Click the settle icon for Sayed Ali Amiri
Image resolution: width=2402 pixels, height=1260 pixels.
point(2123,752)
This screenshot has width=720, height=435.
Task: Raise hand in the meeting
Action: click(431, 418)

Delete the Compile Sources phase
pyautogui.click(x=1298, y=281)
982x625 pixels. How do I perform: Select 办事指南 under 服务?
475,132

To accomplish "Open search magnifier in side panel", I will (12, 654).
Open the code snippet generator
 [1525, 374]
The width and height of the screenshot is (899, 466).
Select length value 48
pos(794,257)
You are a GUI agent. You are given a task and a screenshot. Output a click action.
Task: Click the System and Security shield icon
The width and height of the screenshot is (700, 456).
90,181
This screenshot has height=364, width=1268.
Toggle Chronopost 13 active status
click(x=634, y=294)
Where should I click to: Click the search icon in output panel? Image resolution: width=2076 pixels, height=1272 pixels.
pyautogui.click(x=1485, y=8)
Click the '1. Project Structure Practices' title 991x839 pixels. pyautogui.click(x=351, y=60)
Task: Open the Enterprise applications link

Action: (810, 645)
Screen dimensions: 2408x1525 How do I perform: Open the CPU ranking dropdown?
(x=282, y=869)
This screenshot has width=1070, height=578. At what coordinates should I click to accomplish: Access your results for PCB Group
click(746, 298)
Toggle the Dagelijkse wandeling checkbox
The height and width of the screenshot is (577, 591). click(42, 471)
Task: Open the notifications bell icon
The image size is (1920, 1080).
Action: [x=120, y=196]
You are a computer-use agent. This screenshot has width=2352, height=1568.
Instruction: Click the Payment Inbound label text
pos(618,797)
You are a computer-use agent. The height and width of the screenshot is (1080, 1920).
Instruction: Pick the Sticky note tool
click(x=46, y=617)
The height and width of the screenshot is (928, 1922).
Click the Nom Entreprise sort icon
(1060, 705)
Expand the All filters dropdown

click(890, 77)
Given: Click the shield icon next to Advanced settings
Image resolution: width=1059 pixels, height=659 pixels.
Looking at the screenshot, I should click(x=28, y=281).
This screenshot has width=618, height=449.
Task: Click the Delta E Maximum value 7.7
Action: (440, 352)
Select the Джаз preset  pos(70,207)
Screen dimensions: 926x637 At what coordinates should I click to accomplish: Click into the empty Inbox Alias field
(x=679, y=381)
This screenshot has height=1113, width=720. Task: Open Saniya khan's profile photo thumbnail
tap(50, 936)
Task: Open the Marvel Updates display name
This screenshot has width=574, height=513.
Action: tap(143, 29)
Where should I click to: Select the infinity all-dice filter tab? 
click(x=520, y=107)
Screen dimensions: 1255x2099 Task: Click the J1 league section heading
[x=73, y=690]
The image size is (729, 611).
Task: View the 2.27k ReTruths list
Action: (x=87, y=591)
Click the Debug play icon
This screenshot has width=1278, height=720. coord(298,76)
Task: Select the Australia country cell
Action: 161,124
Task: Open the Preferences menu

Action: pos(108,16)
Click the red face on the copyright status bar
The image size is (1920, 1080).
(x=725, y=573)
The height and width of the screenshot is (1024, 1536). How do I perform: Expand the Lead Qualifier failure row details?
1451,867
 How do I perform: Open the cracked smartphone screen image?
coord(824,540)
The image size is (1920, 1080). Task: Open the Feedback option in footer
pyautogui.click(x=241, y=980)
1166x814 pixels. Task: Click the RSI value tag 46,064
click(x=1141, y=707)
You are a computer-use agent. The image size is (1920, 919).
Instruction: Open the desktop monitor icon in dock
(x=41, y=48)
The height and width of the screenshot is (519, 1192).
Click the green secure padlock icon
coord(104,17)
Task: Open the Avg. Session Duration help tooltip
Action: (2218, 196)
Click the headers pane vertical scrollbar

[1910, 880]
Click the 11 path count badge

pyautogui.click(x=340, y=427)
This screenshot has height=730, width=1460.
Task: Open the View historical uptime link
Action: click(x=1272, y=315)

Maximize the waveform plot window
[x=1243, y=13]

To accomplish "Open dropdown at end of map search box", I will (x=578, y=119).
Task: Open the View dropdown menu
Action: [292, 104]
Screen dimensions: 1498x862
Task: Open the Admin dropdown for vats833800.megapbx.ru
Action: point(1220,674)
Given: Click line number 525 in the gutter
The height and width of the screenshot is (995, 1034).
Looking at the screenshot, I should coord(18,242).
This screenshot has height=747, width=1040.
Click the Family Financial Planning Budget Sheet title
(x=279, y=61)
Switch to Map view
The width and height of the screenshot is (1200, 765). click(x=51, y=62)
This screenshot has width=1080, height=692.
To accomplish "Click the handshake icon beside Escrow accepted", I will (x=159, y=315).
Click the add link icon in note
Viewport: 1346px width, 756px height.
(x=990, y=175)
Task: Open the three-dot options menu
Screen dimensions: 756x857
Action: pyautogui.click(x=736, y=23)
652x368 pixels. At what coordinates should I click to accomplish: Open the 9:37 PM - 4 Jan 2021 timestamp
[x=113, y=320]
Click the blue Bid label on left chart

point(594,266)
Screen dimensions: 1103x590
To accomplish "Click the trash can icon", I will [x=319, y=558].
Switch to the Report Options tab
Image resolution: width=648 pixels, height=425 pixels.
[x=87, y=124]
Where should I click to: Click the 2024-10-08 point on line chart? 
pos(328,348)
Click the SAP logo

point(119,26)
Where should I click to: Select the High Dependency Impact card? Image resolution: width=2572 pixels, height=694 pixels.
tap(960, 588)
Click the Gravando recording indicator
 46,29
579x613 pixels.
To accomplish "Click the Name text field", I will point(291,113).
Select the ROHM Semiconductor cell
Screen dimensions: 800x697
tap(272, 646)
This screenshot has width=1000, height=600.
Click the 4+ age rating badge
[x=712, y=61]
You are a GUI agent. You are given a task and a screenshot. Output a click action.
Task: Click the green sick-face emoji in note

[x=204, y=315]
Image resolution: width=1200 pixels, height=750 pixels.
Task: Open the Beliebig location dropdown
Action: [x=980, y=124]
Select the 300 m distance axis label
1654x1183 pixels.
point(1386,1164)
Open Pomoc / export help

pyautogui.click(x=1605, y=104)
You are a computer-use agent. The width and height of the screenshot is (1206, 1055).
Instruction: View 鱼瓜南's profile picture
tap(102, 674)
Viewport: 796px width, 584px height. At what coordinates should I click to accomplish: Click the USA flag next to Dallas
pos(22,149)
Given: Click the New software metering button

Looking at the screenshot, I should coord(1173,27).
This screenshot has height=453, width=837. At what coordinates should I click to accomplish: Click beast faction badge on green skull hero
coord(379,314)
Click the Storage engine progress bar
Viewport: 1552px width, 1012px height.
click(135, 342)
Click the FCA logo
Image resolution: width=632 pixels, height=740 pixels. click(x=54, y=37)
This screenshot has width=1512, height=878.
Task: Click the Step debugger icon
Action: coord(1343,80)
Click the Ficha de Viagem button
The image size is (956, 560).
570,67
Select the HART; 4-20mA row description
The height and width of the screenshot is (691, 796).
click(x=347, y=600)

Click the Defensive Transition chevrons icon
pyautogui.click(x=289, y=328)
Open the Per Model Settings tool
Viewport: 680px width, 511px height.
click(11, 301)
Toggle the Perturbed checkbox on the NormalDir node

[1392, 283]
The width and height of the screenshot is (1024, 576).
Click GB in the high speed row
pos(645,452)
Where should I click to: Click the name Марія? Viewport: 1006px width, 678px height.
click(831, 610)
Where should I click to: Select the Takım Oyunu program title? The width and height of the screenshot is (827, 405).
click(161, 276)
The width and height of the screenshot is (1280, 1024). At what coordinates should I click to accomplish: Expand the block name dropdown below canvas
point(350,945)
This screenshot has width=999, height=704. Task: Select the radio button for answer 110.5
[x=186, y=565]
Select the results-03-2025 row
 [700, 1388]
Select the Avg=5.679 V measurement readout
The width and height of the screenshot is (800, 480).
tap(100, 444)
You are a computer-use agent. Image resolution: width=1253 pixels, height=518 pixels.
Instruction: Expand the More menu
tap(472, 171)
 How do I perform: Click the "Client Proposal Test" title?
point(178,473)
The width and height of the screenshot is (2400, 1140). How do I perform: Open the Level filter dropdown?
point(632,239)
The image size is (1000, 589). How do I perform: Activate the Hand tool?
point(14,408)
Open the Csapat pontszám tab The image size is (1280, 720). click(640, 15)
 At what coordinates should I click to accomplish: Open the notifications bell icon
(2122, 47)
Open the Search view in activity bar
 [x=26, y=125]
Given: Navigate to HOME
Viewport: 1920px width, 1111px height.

- - -

TASK GOAL => Copy the entries from the line containing "The width and height of the screenshot is (2400, 1140)." through the last line of the entries, swapping "Hand tool" for "Eraser tool" and leaving everything else unchanged.

RESULT OF THIS EXERCISE =>
The width and height of the screenshot is (2400, 1140). How do I perform: Open the Level filter dropdown?
point(632,239)
The image size is (1000, 589). How do I perform: Activate the Eraser tool?
point(14,408)
Open the Csapat pontszám tab The image size is (1280, 720). click(640, 15)
 At what coordinates should I click to accomplish: Open the notifications bell icon
(2122, 47)
Open the Search view in activity bar
 [x=26, y=125]
Given: Navigate to HOME
Viewport: 1920px width, 1111px height.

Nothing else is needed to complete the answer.